Mengisi kemerdekaan dengan memperjuangkan nilai-nilai tersebut, Tedi sebagai pemeluk agama Islam, tentu dalam zona yang nyaman. Salat ke masjid dan beribadah sangat bebas tanpa adanya gangguan, dan di Jawa karena berada dalam mayoritas. Namun dia tidak bisa melihat, ketika sesama anak bangsa melihat ada tempat ibadah pemeluk lain susah untuk berdiri. Untuk itu perlu dialog.

Peraih gelar doktor sosiologi agama dari Universitas Kristen Duta Wacana (UKSW) ini mengatakan Proklamasi tentu memberi semangat bagi bangsa Indonesia. Keberadaan Unit Kerja Presiden Pembinaan Ideologi Pancasila (UKP PIP) harus terus didukung.

Potensi Disintegrasi

Menurut Tedi, percakapan tentang dasar negara Pancasila kembali mengemuka, tak hanya berbarengan dengan peringatan Hari Lahirnya Pancasila pada 1 Juni, tetapi juga karena potensi disintegrasi yang begitu menyeruak, yang ini harus dicegah. Disintegrasi ini dilatari oleh kebangkitan politik identitas, maupun distribusi yang dianggap tidak adil.

Pembentukan unit ini, menurut Tedi, mengingatkan adanya Badan Pembinaan Pendidikan Pelaksanaan Pedoman Penghayatan dan Pengamalan Pancasila (BP7) yang mendesain program penataran Pedoman Penghayatan dan Pengamalan Pancasila (P4) di era Soeharto. "Hanya saja, secara formal, ada perbedaan posisi di antara keduanya. Jika BP7 adalah lembaga tinggi negara, UKP PIP merupakan lembaga nonstruktural yang berada dan bertanggung jawab kepada presiden," kata dia.

Di era Suharto, pemasaran Pancasila banyak mengandalkan institusi negara. Polanya bersifat top down. Strategi ini tentu tidak selalu salah, karena saluran ideologisasi diperlukan juga melalui instrumen negara. Hanya saja, mengandalkan negara sebagai satu-satunya agen, tentu potensial menjadikan Pancasila hanya sebagai di bibir saja.

Perlu cara lain untuk menggenapi pola top down, yakni bottom up. Menurut Tedi, meski UKP PIP adalah lembaga yang diinisiasi negara, tetapi kehadiran para pemimpin kelompok masyarakat yang duduk di dewan pengarah, memungkinkannya bisa memadukan dua jalur tersebut.

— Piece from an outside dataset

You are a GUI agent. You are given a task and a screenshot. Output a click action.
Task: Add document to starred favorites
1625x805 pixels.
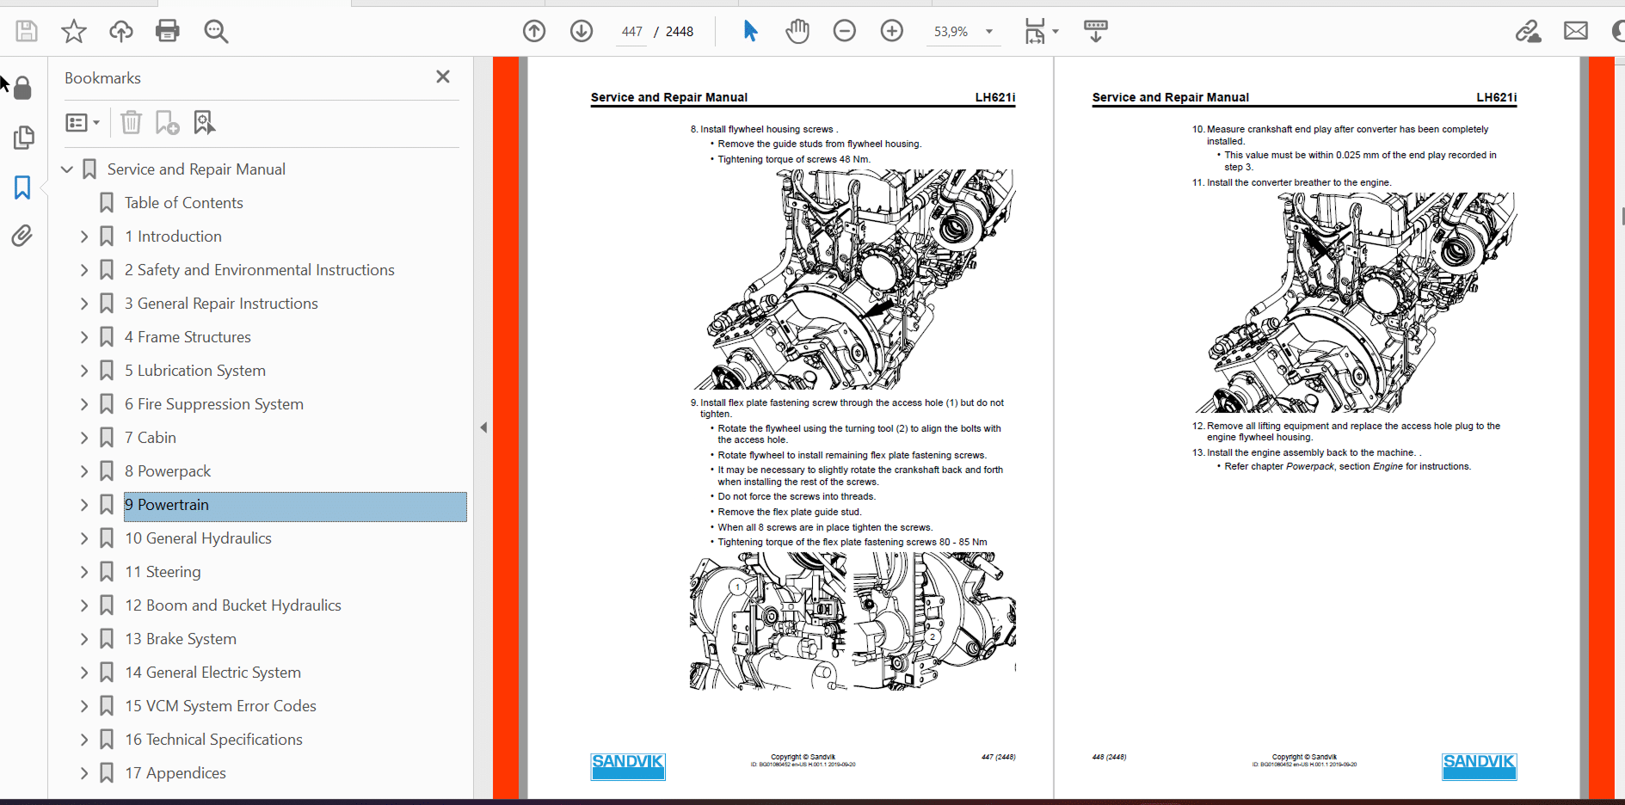[74, 32]
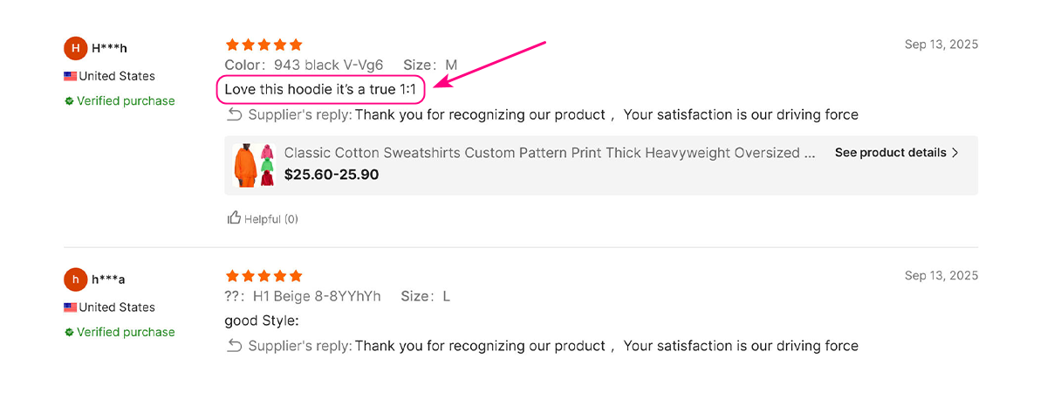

"Pancasila pada gilirannya disemai dengan menggunakan bibit kearifan lokal. Seperti yang diakui oleh Soekarno, ia bukanlah penemu Pancasila, karena Pancasila digali dari bumi nusantara. Artinya, ruh, nilai, dan falsafah Pancasila sebenarnya mengakar dalam tradisi serta kebudayaan bangsa Indonesia, " ungkap Sekretaris PW Lembaga Kajian dan Pengembangan Sumber Daya Manusia NU (Lakpesda NU) Jawa Tengah ini.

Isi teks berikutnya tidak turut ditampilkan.